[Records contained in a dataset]
:::::

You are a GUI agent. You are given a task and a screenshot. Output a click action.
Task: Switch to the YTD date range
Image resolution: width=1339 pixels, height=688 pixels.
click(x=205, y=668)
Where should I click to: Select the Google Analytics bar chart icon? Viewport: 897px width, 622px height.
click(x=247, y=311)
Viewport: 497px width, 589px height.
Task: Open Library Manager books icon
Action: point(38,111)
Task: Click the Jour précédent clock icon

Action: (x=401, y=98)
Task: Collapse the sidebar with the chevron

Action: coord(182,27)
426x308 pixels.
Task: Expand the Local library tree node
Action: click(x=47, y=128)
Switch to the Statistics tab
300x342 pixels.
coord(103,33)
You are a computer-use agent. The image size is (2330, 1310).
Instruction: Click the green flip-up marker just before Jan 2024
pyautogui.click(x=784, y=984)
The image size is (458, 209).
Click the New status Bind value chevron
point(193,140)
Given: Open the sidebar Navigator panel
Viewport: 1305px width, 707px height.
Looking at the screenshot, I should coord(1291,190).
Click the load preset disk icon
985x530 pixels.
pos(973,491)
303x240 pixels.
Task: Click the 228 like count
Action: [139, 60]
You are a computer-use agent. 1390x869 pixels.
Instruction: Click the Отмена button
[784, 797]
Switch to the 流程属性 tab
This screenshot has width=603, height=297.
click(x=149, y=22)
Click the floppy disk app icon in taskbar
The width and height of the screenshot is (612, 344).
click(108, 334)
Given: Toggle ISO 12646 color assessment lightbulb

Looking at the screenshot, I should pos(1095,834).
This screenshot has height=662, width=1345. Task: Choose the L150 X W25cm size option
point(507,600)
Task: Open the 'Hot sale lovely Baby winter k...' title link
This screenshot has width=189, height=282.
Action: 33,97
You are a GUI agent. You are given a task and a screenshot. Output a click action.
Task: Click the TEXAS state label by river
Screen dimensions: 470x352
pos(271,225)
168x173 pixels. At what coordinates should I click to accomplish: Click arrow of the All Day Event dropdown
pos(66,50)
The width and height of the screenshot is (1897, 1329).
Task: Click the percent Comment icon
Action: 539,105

:::::

The exercise: Reproduce without any change the part of the data that opens with the line containing "Given: Open the sidebar Navigator panel" and continues through the end of the data, both ends included.

Written solution:
Given: Open the sidebar Navigator panel
Viewport: 1305px width, 707px height.
Looking at the screenshot, I should coord(1291,190).
Click the load preset disk icon
985x530 pixels.
pos(973,491)
303x240 pixels.
Task: Click the 228 like count
Action: [139, 60]
You are a computer-use agent. 1390x869 pixels.
Instruction: Click the Отмена button
[784, 797]
Switch to the 流程属性 tab
This screenshot has width=603, height=297.
click(x=149, y=22)
Click the floppy disk app icon in taskbar
The width and height of the screenshot is (612, 344).
click(108, 334)
Given: Toggle ISO 12646 color assessment lightbulb

Looking at the screenshot, I should pos(1095,834).
This screenshot has height=662, width=1345. Task: Choose the L150 X W25cm size option
point(507,600)
Task: Open the 'Hot sale lovely Baby winter k...' title link
This screenshot has width=189, height=282.
Action: 33,97
You are a GUI agent. You are given a task and a screenshot. Output a click action.
Task: Click the TEXAS state label by river
Screen dimensions: 470x352
pos(271,225)
168x173 pixels. At what coordinates should I click to accomplish: Click arrow of the All Day Event dropdown
pos(66,50)
The width and height of the screenshot is (1897, 1329).
Task: Click the percent Comment icon
Action: 539,105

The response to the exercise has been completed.